Collected data:

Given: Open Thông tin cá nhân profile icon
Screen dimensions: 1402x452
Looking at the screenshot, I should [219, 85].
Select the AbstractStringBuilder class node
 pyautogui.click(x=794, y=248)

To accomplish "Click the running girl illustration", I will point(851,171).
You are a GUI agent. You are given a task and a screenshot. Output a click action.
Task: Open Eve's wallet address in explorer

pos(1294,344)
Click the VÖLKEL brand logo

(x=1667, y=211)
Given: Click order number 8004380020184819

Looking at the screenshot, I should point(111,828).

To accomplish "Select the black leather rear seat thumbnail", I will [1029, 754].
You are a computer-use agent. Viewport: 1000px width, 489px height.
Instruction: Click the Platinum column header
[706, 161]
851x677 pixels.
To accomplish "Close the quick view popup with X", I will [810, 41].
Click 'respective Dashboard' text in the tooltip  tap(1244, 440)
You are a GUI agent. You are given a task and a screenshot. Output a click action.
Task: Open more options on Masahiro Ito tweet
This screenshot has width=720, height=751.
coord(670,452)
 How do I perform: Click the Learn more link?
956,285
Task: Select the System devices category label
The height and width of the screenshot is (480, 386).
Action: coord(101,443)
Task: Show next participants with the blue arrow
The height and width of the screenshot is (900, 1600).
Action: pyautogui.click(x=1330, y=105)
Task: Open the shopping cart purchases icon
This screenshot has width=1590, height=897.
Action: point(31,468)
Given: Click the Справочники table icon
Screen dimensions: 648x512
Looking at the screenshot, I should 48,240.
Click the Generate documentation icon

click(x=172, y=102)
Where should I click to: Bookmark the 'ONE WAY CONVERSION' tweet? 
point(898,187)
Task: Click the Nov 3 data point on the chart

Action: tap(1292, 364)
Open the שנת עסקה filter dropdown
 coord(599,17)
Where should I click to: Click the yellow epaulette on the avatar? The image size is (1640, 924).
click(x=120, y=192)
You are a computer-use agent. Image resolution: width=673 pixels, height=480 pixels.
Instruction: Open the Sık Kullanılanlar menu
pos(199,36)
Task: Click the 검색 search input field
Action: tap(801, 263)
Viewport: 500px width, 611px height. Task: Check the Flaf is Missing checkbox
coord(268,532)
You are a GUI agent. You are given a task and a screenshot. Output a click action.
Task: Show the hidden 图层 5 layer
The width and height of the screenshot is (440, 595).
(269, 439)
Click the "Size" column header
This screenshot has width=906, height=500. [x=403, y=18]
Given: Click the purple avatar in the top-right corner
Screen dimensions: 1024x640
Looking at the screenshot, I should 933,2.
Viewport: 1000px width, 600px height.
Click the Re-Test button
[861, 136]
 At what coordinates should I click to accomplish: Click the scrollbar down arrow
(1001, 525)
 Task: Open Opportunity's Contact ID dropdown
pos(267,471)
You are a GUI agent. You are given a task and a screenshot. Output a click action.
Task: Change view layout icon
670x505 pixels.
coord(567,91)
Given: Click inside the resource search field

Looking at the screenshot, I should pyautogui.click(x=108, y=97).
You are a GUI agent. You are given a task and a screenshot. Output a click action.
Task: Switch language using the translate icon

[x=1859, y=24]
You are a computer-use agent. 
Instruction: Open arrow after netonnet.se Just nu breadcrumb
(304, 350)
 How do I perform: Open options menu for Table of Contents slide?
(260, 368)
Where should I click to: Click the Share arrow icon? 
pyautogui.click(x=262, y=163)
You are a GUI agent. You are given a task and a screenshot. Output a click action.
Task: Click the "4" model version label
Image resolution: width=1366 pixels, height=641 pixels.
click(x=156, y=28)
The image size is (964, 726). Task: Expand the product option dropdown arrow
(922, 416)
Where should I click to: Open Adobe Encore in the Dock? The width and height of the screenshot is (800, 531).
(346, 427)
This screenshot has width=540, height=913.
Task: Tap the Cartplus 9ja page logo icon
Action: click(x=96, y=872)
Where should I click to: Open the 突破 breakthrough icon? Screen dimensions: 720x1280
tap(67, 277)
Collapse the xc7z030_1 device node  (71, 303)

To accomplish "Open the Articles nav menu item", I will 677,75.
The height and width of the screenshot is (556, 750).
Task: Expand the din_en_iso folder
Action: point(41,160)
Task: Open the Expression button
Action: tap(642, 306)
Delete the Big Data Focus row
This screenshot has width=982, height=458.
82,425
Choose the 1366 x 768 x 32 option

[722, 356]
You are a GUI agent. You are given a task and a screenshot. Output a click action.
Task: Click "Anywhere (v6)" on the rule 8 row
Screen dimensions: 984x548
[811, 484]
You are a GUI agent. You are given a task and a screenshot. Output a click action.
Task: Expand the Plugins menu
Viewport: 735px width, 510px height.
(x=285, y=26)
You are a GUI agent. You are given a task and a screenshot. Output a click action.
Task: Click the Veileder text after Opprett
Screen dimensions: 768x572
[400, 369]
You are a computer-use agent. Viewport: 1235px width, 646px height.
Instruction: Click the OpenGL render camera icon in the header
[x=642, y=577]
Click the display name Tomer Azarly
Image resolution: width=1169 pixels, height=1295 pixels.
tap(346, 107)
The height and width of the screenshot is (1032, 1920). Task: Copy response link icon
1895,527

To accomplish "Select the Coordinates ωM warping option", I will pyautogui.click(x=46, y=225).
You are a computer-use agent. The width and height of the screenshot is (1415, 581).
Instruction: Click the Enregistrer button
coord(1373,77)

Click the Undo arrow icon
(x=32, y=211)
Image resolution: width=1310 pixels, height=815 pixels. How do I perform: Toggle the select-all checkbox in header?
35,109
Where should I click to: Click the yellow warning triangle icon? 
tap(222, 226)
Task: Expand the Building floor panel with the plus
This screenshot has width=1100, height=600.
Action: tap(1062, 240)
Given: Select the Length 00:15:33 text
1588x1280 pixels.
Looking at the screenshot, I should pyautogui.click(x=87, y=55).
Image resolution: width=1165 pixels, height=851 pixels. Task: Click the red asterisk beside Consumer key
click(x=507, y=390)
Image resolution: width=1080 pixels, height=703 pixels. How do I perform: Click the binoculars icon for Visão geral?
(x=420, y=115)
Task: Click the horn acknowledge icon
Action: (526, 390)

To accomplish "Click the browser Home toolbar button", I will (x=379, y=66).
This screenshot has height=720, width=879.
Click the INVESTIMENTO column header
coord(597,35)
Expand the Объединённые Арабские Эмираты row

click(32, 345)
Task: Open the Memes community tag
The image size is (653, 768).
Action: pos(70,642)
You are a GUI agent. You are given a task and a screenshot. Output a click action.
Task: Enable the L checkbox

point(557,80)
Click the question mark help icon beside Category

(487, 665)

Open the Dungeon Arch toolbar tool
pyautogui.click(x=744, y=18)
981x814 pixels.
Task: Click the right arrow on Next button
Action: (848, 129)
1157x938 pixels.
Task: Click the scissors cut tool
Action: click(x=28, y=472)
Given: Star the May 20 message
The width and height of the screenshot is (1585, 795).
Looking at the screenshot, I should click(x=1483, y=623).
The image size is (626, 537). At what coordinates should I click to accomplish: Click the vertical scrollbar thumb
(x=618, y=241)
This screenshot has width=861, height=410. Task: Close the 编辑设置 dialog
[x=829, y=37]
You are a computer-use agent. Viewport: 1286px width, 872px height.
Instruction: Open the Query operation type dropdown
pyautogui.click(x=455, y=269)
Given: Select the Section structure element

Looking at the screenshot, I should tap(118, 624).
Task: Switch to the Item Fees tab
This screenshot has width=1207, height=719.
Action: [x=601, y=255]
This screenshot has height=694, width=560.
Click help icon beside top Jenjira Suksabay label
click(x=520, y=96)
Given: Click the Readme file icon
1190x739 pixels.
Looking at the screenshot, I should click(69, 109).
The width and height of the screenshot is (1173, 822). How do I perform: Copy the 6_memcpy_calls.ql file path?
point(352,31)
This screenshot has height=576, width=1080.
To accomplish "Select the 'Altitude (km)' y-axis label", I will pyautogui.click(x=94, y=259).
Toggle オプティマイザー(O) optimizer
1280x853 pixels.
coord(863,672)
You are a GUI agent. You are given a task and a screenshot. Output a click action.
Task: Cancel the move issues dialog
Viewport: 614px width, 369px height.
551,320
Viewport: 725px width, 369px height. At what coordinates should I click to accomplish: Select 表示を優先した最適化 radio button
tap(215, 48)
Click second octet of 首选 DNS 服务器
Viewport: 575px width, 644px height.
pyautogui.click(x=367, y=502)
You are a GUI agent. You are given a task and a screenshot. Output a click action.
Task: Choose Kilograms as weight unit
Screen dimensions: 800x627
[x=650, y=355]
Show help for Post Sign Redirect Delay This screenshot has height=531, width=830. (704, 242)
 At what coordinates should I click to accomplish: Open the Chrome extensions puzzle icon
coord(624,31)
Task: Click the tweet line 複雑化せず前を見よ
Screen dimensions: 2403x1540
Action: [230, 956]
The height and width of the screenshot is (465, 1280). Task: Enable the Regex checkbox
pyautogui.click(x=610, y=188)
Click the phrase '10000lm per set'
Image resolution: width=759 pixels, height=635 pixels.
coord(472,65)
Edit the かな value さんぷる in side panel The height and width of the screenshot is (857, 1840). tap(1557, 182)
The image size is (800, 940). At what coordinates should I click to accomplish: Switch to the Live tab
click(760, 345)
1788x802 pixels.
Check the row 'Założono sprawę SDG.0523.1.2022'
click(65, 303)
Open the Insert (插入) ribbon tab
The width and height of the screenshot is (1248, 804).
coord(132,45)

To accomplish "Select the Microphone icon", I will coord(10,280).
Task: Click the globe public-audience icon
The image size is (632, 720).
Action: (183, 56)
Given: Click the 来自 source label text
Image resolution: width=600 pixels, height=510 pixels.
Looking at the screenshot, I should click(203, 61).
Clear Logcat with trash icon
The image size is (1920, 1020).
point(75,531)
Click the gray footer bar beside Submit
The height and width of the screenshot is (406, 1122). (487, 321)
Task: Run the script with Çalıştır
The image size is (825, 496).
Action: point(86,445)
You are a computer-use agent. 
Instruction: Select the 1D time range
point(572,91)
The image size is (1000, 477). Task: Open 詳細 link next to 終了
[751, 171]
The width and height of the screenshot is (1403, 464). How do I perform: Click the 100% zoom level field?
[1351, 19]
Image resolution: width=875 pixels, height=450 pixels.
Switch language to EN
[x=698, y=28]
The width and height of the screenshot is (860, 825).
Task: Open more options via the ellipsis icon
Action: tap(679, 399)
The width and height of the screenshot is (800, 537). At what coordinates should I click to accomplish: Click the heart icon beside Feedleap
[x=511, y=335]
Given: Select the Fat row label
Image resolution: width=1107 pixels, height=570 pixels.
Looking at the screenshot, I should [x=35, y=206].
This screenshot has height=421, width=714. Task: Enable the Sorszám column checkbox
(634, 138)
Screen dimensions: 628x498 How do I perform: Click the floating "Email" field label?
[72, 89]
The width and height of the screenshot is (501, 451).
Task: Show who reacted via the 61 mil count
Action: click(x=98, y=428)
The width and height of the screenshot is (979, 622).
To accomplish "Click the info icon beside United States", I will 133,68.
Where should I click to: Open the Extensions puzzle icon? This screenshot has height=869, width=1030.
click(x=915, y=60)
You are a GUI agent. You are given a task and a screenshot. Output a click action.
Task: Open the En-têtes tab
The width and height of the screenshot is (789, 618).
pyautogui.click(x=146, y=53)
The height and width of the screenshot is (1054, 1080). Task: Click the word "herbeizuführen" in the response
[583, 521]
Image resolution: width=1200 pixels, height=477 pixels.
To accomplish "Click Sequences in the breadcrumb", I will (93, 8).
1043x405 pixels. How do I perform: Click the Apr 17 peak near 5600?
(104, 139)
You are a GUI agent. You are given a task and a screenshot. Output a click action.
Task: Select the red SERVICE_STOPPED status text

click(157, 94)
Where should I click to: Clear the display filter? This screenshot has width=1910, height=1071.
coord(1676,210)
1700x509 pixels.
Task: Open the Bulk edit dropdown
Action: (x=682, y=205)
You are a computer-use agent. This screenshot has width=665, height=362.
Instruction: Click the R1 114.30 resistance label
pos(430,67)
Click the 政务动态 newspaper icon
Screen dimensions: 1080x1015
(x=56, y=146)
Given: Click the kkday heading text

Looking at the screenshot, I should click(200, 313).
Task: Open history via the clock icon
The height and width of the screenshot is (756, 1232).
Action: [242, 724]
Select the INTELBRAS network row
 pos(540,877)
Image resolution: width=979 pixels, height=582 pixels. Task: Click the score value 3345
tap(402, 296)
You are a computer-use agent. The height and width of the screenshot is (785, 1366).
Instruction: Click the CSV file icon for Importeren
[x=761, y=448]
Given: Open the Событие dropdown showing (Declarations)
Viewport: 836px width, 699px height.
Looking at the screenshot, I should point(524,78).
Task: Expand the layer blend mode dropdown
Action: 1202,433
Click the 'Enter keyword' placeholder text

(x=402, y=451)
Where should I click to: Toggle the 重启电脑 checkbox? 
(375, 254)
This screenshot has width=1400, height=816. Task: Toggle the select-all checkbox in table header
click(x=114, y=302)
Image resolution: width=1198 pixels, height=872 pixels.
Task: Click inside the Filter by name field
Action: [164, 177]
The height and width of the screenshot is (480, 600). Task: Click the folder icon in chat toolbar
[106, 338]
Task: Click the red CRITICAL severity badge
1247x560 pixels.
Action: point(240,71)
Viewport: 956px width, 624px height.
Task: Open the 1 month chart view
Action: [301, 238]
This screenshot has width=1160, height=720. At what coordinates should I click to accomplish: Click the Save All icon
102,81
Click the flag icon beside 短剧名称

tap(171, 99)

## [Instructions for the task]
What lines in the records contain the word "panel"? Return each one.

## [Solved exercise]
Task: Expand the Building floor panel with the plus
Edit the かな value さんぷる in side panel The height and width of the screenshot is (857, 1840). tap(1557, 182)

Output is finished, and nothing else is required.